In This Moment and the Next

Sometimes prayers

become wordless —

when there are

a million words

in the heart,

but not one

to match

the rawness

of emotion felt.

And so I offer

my deepest silent

prayer

to the place

of peace

in us all

in this moment

and the next.

And I honor

our steps

as we find our way.

— Laurie, What Now

Tenderness

Within the Stillness of My Self

There was a continuous movement within the stillness of my true Self. It was the softening of all parts of me that had felt separate and lost in repetitive cycles of emotional pain.

I had reached the place of enough is enough and decided to find my way to tenderness. Tenderness came out of the realization I was reliving the exact same old pain I had vowed to never feel again. It came out of the last bit of gathered strength to try one more time to hold and honor it instead.

Reflections

Enough

One day I got it that life isn’t supposed to get completely sorted out. I understood there is always a place of unsettledness. Who’s to say what and how much to sort through and surrender and how much to leave alone in the transformative state of raw tenderness?

I couldn’t help but look back on all the time and energy spent trying find someone or something to help me out of the mess in my head. I thought of all the countless dramas I had acted out in my life in hope of a solution to this unresolved trauma — my piece of the collective suffering.

Then I got it that at any point I could have seen that I was okay with where I was (because of course I was more okay than I knew). I could have identified with the healer in me, the totality of all of the parts of me that had struggled to find relief — not knowing they didn’t need to go it alone.

And so in that moment, I vowed to not waste one more bit of energy doing things that only tired me out, including all useless kinds of thinking.
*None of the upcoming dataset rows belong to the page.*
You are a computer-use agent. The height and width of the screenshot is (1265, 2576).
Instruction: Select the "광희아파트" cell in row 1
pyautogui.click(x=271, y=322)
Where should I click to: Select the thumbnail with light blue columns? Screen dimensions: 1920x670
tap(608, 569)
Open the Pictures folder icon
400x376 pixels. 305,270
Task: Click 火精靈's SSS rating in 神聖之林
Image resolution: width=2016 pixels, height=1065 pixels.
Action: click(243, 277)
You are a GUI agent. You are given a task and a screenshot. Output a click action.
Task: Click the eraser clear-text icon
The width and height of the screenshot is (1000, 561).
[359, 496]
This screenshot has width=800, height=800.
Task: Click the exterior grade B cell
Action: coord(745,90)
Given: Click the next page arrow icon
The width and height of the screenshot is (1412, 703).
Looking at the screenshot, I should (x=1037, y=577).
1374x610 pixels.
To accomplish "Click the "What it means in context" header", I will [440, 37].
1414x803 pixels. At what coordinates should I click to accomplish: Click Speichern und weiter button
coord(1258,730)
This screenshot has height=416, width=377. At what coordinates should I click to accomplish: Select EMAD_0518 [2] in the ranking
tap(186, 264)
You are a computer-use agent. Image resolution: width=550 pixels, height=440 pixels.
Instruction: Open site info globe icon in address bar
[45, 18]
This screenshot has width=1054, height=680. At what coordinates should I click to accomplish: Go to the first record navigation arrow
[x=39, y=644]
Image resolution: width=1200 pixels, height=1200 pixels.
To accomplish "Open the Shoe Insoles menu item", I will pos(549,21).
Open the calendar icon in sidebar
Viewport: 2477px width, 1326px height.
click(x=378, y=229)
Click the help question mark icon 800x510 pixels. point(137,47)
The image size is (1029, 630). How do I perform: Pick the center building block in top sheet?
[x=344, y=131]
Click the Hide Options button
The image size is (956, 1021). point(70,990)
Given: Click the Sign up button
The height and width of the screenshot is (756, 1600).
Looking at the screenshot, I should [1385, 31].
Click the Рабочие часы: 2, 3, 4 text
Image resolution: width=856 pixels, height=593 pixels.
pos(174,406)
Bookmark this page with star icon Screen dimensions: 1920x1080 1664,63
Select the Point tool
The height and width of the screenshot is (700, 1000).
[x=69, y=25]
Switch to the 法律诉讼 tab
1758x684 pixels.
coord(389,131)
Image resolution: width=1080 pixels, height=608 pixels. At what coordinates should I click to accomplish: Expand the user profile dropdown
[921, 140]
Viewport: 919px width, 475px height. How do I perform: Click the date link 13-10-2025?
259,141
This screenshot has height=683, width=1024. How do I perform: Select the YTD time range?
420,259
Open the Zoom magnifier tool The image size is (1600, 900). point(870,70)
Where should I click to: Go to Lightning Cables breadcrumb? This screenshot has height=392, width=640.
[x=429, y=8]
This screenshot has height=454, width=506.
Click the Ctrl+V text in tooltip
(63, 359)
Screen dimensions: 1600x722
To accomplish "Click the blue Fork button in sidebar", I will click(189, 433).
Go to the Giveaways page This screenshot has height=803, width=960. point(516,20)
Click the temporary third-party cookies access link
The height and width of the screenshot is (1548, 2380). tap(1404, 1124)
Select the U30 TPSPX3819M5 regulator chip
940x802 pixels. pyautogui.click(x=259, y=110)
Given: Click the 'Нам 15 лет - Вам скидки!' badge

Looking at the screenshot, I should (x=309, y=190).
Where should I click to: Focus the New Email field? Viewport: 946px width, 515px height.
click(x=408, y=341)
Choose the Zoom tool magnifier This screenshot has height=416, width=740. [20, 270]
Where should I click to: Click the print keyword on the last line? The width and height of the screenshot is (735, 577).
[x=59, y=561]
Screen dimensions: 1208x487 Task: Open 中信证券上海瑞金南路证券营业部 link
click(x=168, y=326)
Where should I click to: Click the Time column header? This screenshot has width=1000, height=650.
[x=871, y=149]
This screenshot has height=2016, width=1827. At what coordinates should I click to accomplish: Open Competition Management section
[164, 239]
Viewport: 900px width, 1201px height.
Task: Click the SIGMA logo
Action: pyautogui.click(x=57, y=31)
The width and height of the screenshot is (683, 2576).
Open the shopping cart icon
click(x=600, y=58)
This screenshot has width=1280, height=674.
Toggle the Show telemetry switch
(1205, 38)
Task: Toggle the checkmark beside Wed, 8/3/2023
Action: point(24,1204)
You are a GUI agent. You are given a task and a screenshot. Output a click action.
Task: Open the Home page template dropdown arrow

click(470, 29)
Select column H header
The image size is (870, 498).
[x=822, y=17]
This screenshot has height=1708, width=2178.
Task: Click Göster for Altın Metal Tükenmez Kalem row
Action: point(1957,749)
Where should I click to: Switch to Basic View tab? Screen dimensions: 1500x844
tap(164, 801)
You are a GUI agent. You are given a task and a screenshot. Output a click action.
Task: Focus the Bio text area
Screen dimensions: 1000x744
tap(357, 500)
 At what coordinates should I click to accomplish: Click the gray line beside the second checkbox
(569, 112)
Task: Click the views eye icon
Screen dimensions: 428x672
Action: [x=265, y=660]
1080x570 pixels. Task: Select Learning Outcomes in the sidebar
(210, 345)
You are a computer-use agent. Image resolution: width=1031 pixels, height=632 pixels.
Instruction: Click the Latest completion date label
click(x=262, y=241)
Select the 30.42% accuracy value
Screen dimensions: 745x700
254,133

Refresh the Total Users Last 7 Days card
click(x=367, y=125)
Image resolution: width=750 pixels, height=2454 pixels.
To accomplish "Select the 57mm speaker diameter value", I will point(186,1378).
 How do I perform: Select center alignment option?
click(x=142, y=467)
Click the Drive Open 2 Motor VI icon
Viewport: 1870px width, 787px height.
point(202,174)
I vowed to keep my heart open to the quiet prayer within.

Sometimes enough is enough.

Reflections

A Gentler Way

For a while, parts of me did their best to survive. The noise created in my mind served as a way to focus away from attempts to sort out what couldn’t be processed completely from that place. Had I been able to access more highly consious parts of me, I would have been shown a gentler way.

In truth, I was shown this gentler way, but needed to reach a place where I could hear more clearly. I needed to step out of that seemingly separate and fractured self.

There, in the sacred space of my true Self,  instead of struggling against parts of the whole, I became healer of my own heart.

Softening

In My Heart and in the World

I learned to look for the light in every experience, no matter how dark it looked at first glance. It meant being willing to not know exactly how situations would transform, while knowing they would in fact transform.
It meant being willing to be still in my heart and diligent with thoughts while daring to place my feet in the world of form.
There was a delicate softening — the transformation into tenderness. Tenderness spilled over again and again from the ever-present quiet prayer within my deepest heart.